Measuring Health System Performance Globally by highlighting the Indicators, Frameworks, and Challenges
DOI:
https://doi.org/10.65329/wjeb.v6.01.03Keywords:
Health system; Frameworks; WHO; Global challenges; Low-income countries.Abstract
Evaluating the performance of the health system is important for anyone who wants to improve population health. In response to this challenge, the World Health Organization (WHO) introduced its first formal health system performance assessment framework in 1999–2000. From that time, a variety of additional conceptual frameworks, monitoring tools, and indicators have been developed to help describe, measure, and compare health systems internationally. This article focuses on four interconnected streams of literature related to the WHO Health System Performance Framework and the controversies that have arisen from it. The subsequent WHO Health Systems Building Blocks framework, along with the degree to which it has been adopted globally to strengthen health systems. The key tools for evaluating health systems and the indicators currently used to monitor and assess health system inputs, processes, outputs, and outcomes, including those for universal health coverage. This manuscript deals with the continuing methodological hurdles that researchers continue to face as they attempt to assess health system performance, e.g. the poor data infrastructures that exist in low and middle-income countries; the technical complexity of effectively linking health systems performance outputs to specific health service system inputs; the possibility that if separate performance measures for the different health systems functions are not developed.
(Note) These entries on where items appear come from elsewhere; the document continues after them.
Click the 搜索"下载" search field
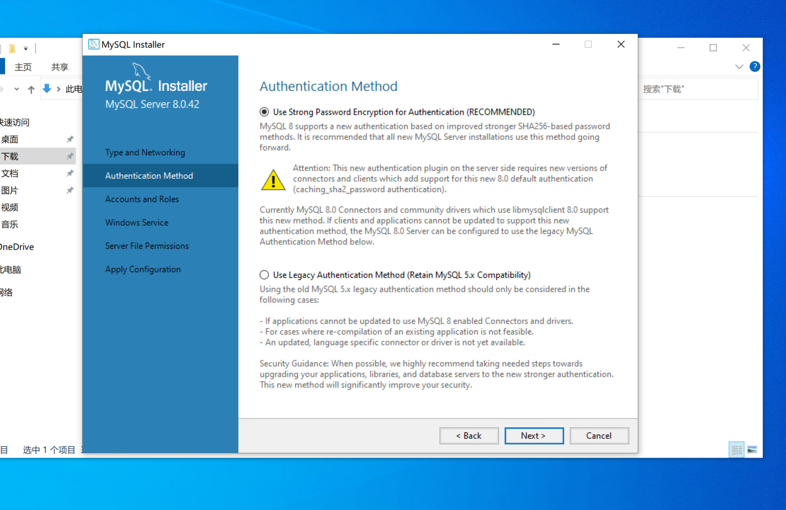786x510 pixels. click(x=698, y=89)
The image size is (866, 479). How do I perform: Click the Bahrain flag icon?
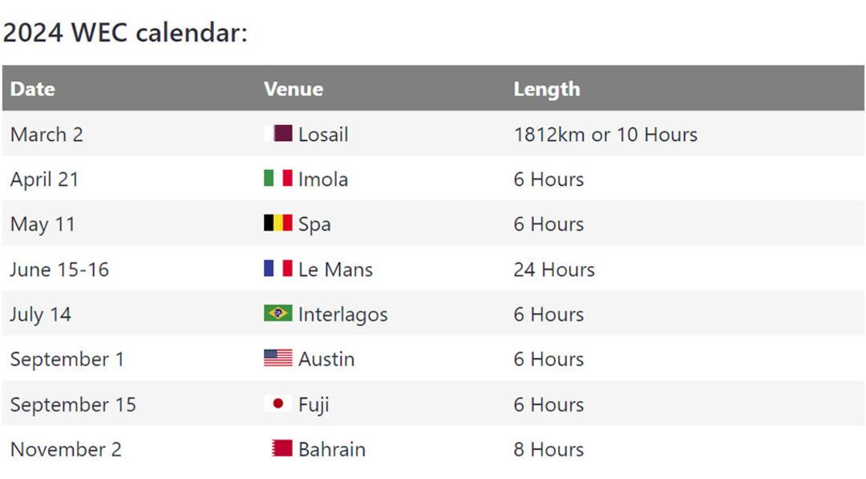[281, 448]
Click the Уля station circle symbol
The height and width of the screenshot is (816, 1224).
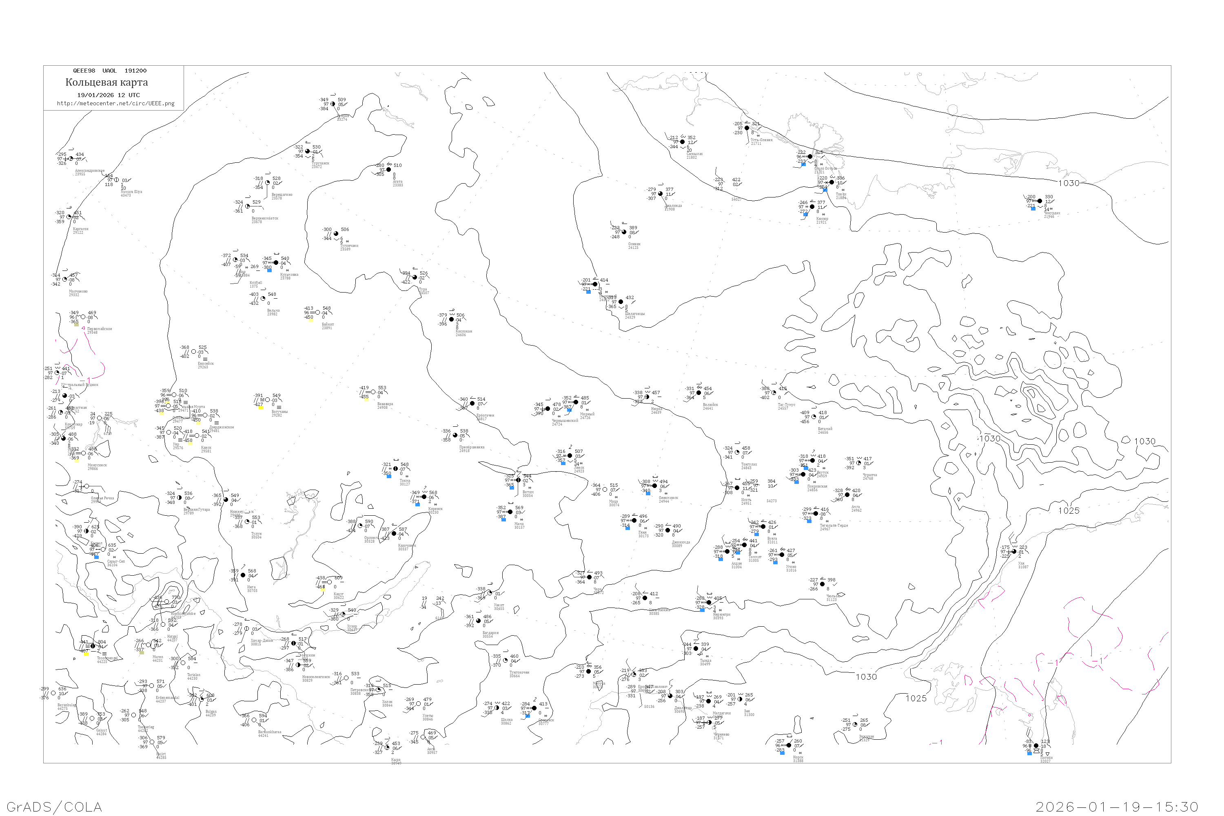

The integration of these functions may lead to poor evaluation processes and the fragmentation of interdependent functions into separate data, as well as ongoing debates about how to weight and sum multiple performance indicators into a composite performance measure for any specific health system. No single framework or tool is sufficient, but the complementary use of conceptual frameworks, facility-based assessment tools, and routine information systems offers the most realistic path toward solidifying an accountable, evidence-based health system.